В обороне уже сами энергетические затраты организма снижались, так как не было “атак, изнурительных маршей, перебежек и переползаний”28. Кухни находились рядом, и за время в обороне военнослужащие привыкали к регулярности и даже полновесности порций. Как правило, на передовой, под постоянным обстрелом противника, горячее питание доставляли в термосах, чаще всего один раз, ночью. В тылу или во время затишья в боях налаживалось двух- или трехразовое горячее питание, разумеется, если интендантские службы справлялись со своими обязанностями. Проверка, проведенная Военным советом Южного фронта в июне 1942 г. в 12-й и 18-й армиях, позволила установить: “Как правило, бойцы жалуются на недоброкачественность пищи, на жидкую и однообразную пищу, доставляемую им в остывшем состоянии”. В частях 37-й и 56-й армий питание также страдало однообразием, а “зелени во всех частях красноармейцы не получают”. В роте ПТР 1137-го стрелкового полка 339-й стрелковой дивизии “пьют вместо чая сырую воду с сахаром”. В 1171-м стрелковом полку той же 339-й дивизии “вместо хлеба получают сухари, хотя имеется полная возможность обеспечить хлебом”. В 689-м артиллерийском полку “изо дня в день кормят перловым и пшенным супом. Пищу готовят к 16 – 17 ч в тылу и приносят на позиции за 6 км в термосах к 19.30 остывшей и невкусной”29.

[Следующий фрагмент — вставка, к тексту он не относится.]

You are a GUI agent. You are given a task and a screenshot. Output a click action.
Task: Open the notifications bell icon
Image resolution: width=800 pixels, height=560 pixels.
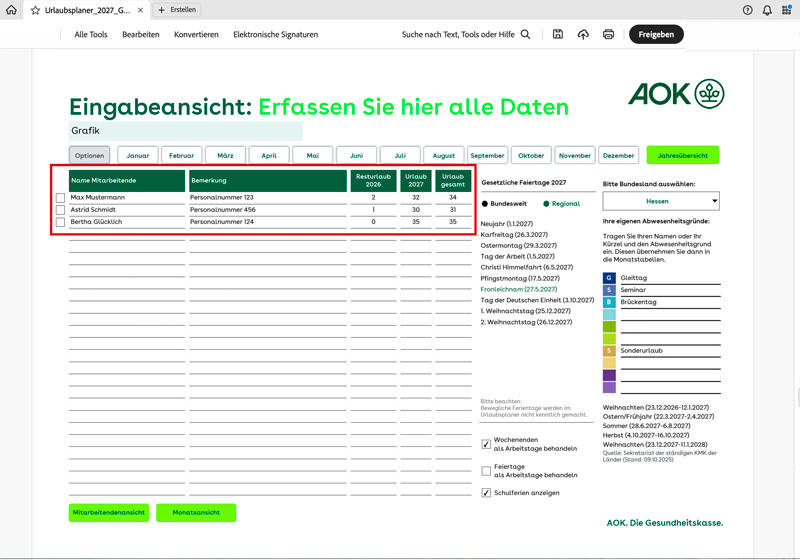click(767, 10)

В наступлении существовали объективные трудности для организации питания: на маршах походные кухни и обозы не успевали за продвигавшимися вперед войсками. Готовить еду “на ходу” было затруднительно, а ночью не разрешалось разжигать огонь. В результате бойцам раздавали сухой паек, что порой оказывалось предпочтительнее горячей еды, так как в этом случае сокращалась возможность воровства продуктов и, по словам фронтовиков, “все наше оставалось с нами”. Если перед атакой бойцы получали “неприкосновенный запас” (консервы, сухари, сало), то “нехитрая голодная солдатская мудрость учила: надо съесть все запасы до боя – а то убьет, и не попро-

________________________________________

буешь!”30. Но бывалые фронтовики, зная, что при брюшном ранении больше шансов выжить сохраняется при пустом желудке, перед боем стремились не наедаться и не пить.

Участники войны отмечают и различия в снабжении отдельных категорий военнослужащих, и прежде всего вспоминают о дополнительном офицерском пайке. Востоковед И. М. Дьяконов, служивший переводчиком в политуправлении Карельского фронта называл “замечательный” состав этого пайка: “К Новому году я получил два кубика в петлицы и стал получать офицерский дополнительный паек. В нем был, во-первых, табак, который я выменивал: сам я не курил. Затем, были хорошие консервы (тресковая печень в масле) и сливочное масло, которое я перетапливал: паек должен был превратиться в посылку для моих ленинградцев”31.

Разница в питании могла зависеть от позиции и личных представлений командира того или иного подразделения. А. В. Пыльцын описывает, как изменился порядок питания в офицерском штрафбате, где он командовал ротой, с назначением комбатом Батурина: “Новый комбат установил и новый порядок питания командного состава, пока батальон находился вне боевых действий. Если раньше все мы питались из общего солдатского котла и только дополнительный офицерский паек отличал наше меню от содержимого котелков штрафников, то теперь штатные офицеры питались отдельно от них, в так называемой “столовой”, которая располагалась в более или менее вместительном помещении. Готовили нам отдельно; не скажу, что заметно лучше, чем в ротной походной кухне, но зато ели мы уже не из котелков, а из алюминиевых мисок”. Поскольку подполковник Батурин имел слабость к молоку, то он возил за собой постоянно пару дойных коров, и офицерам с “барского” стола доставались кофе или чай с молоком. Комбату с заместителями готовили отдельно, и это не столько сказывалось на качестве меню, сколько задавало строгую дистанцию. “Предыдущий комбат Осипов к подобной “дистанции” не стремился, и ни дисциплины, ни боеготовности или боеспособности это не снижало”32.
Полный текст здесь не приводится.